After 600 years of a two-ledger bookkeeping practice and 30 years of Excel spreadsheets, practices are moving quickly toward the use of automation to account for daily transactions. This seismic shift will not only impact the way business operates, but also the day-to-day role of accountants.
While attracting new clients, keeping pace with new regulations and standards, and coping with rising costs have been perennial issues for small to medium-sized practices (SMPs), the IFAC Global SMP Survey highlighted new, emerging challenges on the horizon. After polling the more than 5,000 SMPs across 164 countries, we found that more than half view technological developments as having a high impact on their business in the next five years.
Technology and digital developments have emerged as areas of concern for practices of all sizes and the human aspect also revealed itself, with nearly half of the practitioners reporting issues finding qualified talent. Now, more than ever, we need to ask ourselves what skills SMPs will need to maintain their role as advisory, consulting, and assurance providers to small businesses and growing entrepreneurs.

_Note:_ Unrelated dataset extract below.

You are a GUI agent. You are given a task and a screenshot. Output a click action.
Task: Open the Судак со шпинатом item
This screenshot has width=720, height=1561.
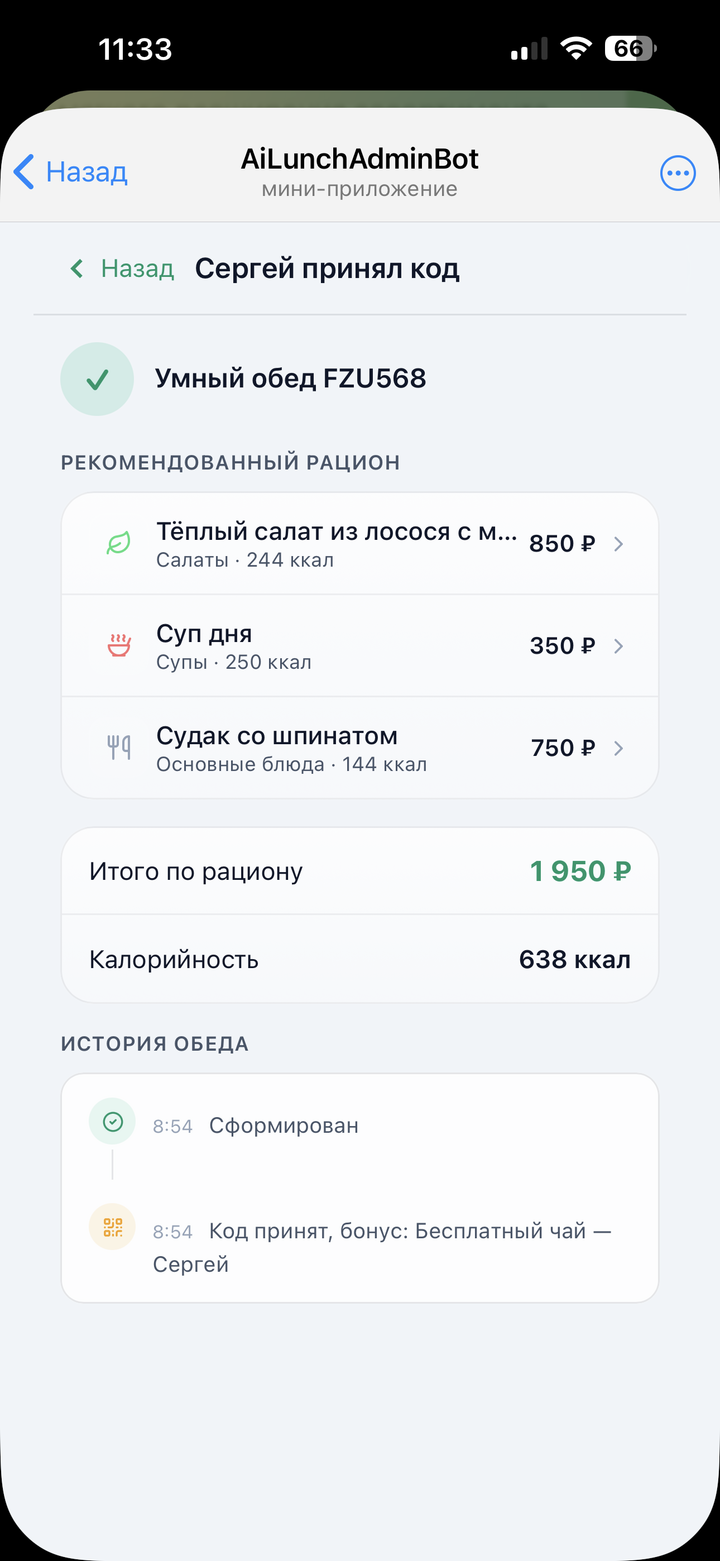(360, 748)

“Robo-accountants” and Changing Technologies
By the time new recruits to the accounting profession mature in their careers, evolving technologies, such as artificial intelligence (AI) and blockchain, could make businesses’ current ledger practices obsolete. Moreover, as automation and AI increasingly play a greater part in businesses’ operations, the profession will also need to move toward a tech-enabled practice.
To get you started:
- Adapt the way you are currently doing things to make room for AI and data analytics tools. Nothing will prevent new technologies from disrupting the professional services space, so realizing how to hone these technologies instead of ignoring them will put your firm ahead of the game.
- Identify hardware and software solutions and tools that are best for your practice before investing in and adopting them.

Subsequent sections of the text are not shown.